For the most part it’s the absence. I’ve said Earth 2: Special Low Frequency Version is the heaviest album of all time because it’s an hour and twenty minutes of absence and this comes close to the sky-falling-in heaviness of that record. It never really gets done beginning, it never really ends. Certainly it reaches its own sort of climax of bell-ringing synthesised madness but it’s not a song. It’s a meditative agenda; it’s a Stuka putting on the siren of Jericho and hoving down on some empty desert town, but atomically dissected by Cope and his magical mystical time-travel machine of Zenlike genius. The entire friggin’ record is the calm before a very nasty storm. It’s the slight howl in the wind, that deep-down gut wrench at seeing a pitch-black cloud on the horizon; youbetcha, it’s 2012 baby!

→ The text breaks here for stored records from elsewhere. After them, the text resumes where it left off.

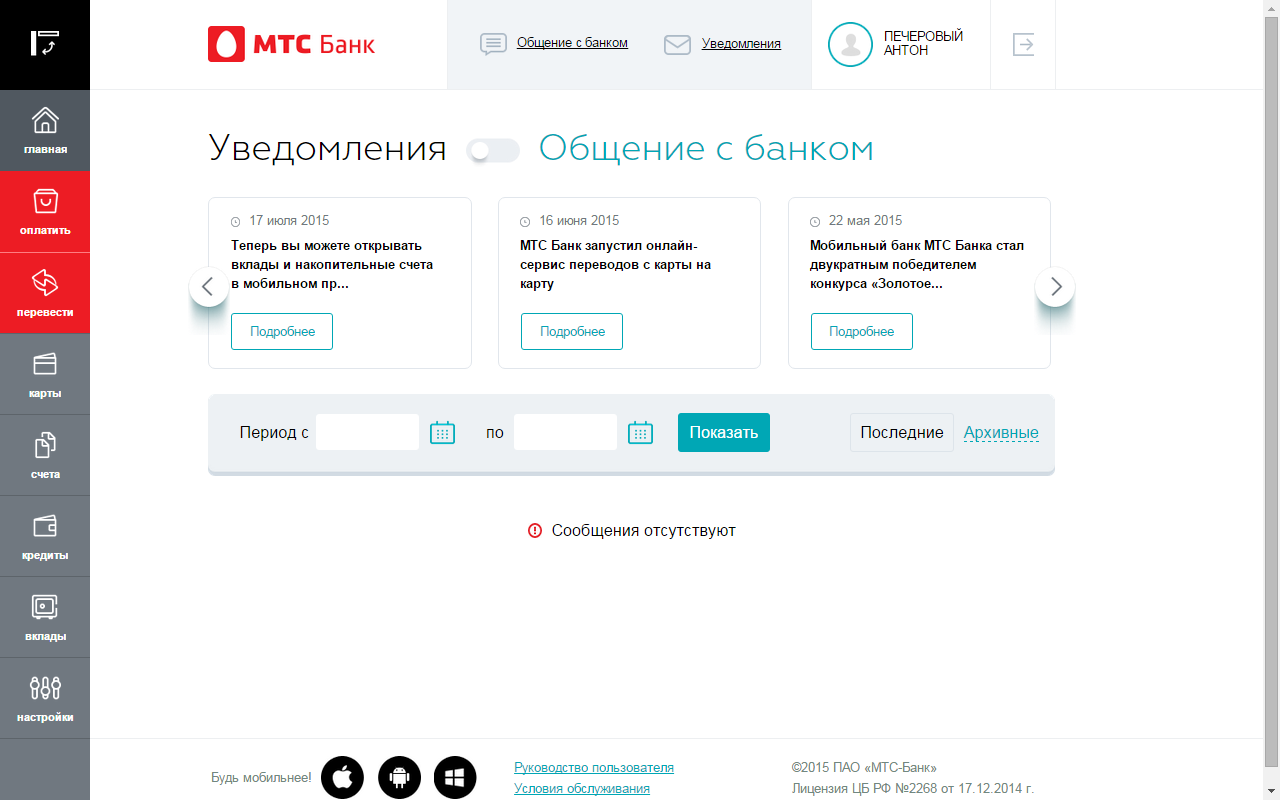Open 'Руководство пользователя' link in footer

(593, 768)
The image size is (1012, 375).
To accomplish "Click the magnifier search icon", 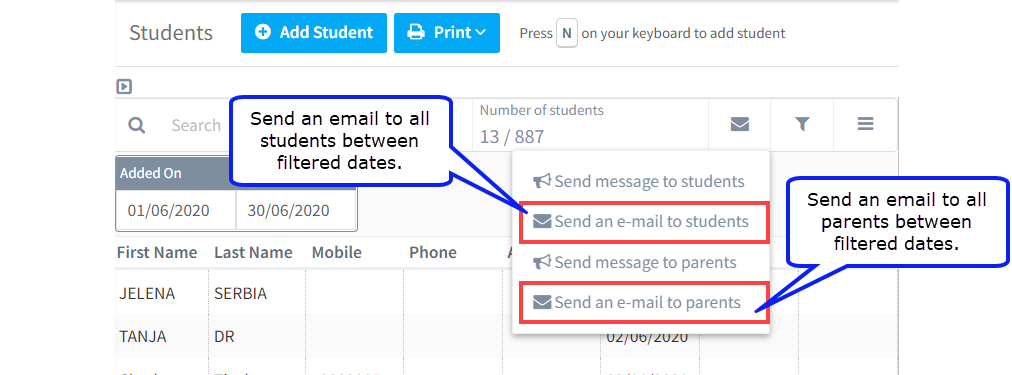I will pyautogui.click(x=136, y=125).
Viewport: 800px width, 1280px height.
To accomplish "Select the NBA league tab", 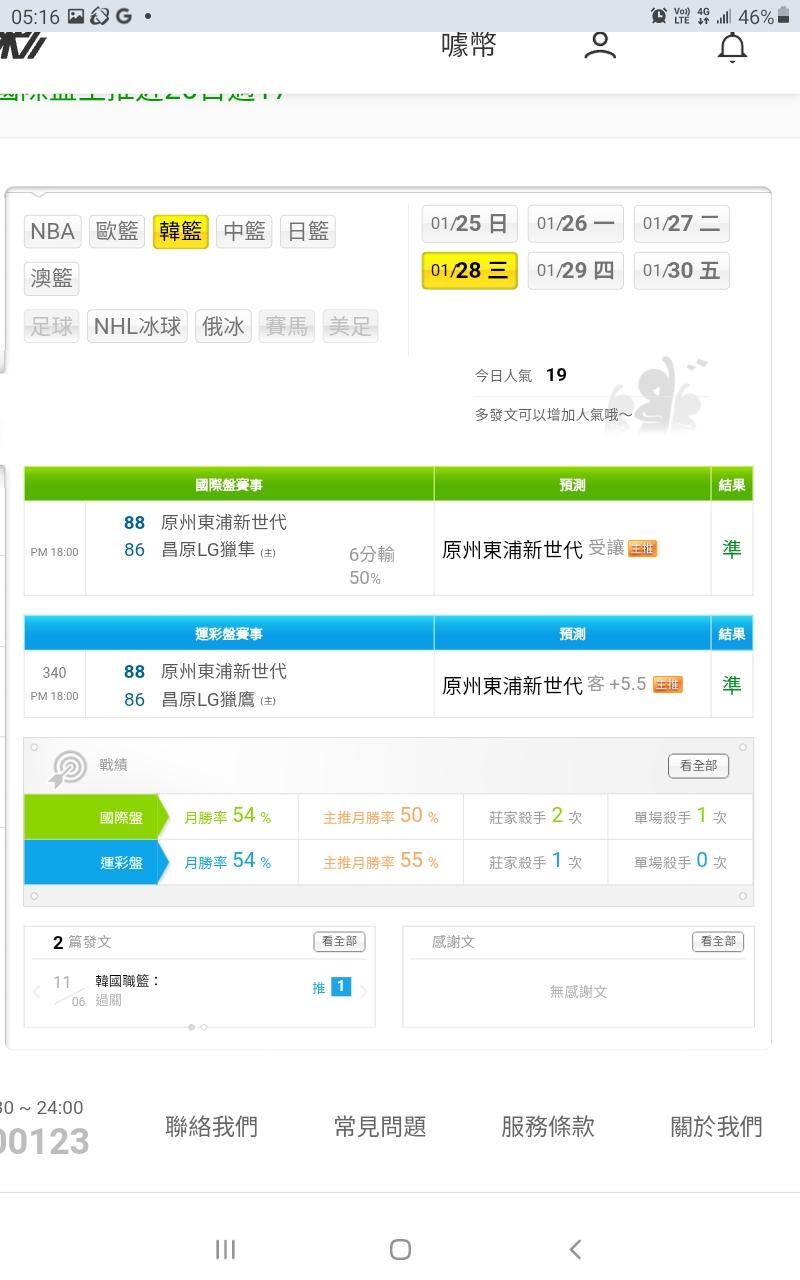I will [x=52, y=232].
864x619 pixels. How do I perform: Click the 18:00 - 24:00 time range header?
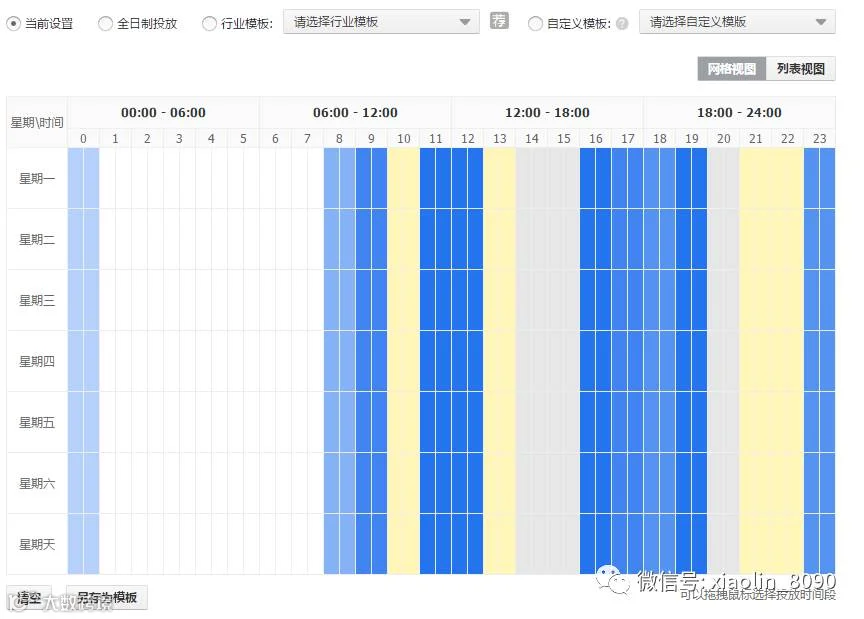tap(739, 112)
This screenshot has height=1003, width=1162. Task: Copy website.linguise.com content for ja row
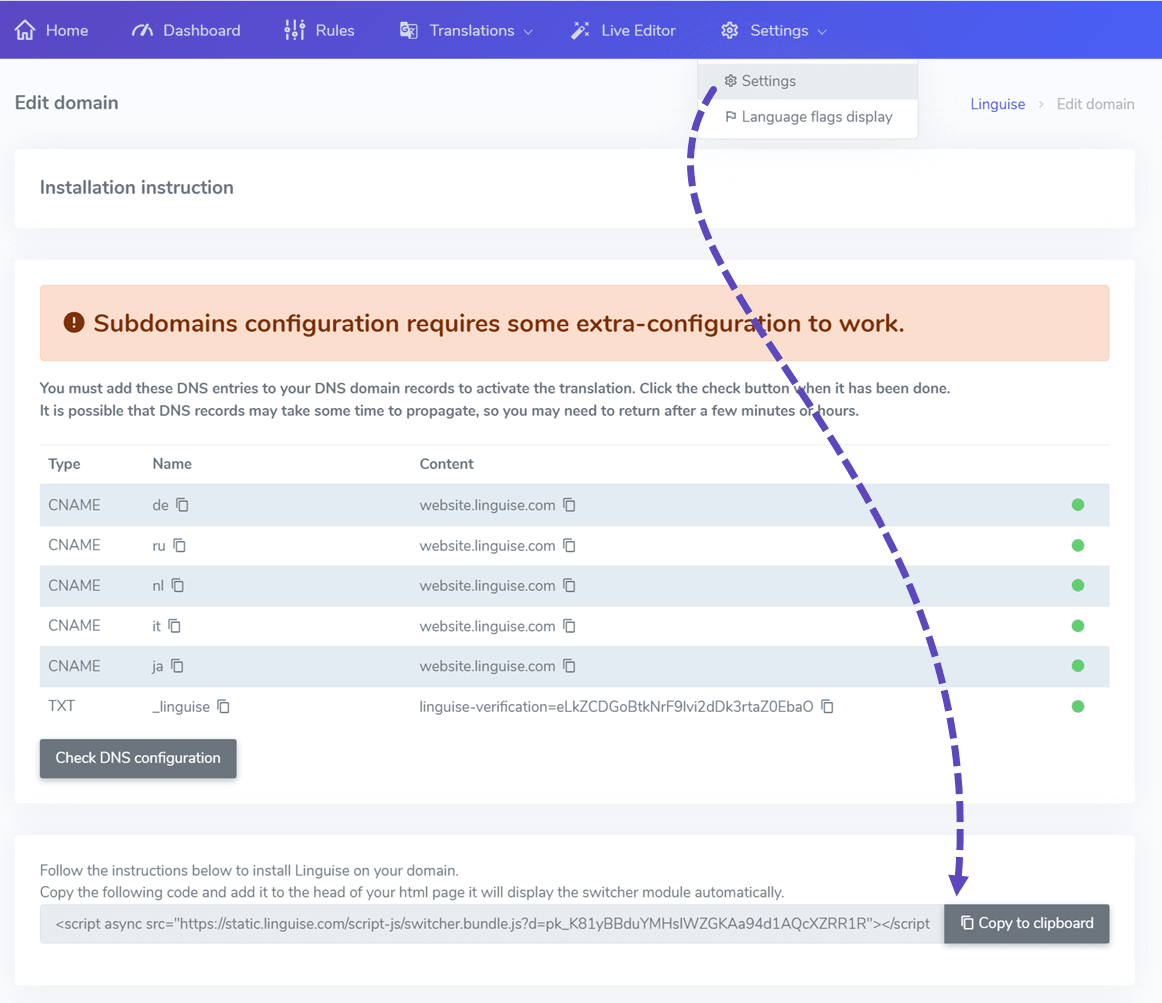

|The Archdrude in full flow - |
Photo Head Heritage
Woden is a ‘from the treasure troves’ release which is either a cynical cash-grab or a genuine attempt at rock genius from the one and only rock genius. I chose the latter, natch, but it’s a modern one-man orchestra and a powerfully spiritual lamentation. I’m not usually stuck for words, but each listen has slammed me into the chair with eyes fastened open and made my muscles hurt and audaciously filled the room with the trogliditic silence even Dylan Carlson in his best moments couldn’t bring himself to muster. Multiple listens will follow, many more and I may even feel compelled to complete another lamentation on this creation and it’ll fo’ sho’ feature in the best-of-year end-of-year class report. It’s the audacity to embrace silence on such a panoramic scale that blows my mind every time. How many things, in this mechanical 24 hour world of ours know how to embrace true rural heathen silence. How many people know how to be quiet, utterly silent without the merest hint of action or movement or comment or noise? That’s the stroke of genius that’ll filter down through the ages as the ripples of this record start up in isolated little locations and headphoned heads all across the world. Reading around it, someone suggested that the tundra Troglodyte nature of this record demands actual undergroundness, in which case I am informed the lowest point of the London underground is 32 metres below the ground, at the Jubilee platforms at Westminster (wouldn’t it be though?) ‘Course the nearest I can get is fucking about in Edinburgh’s Marianas trench of a street, the Cowgate. I’m seeing the permanent pilgrim Dylan Carlson there soon, so I’ll report back with field recordings. Peace.
Written under duress by Steven.
Post script – I would have called it Woden-ful, if I were a label-approved journalist secretly longing for death.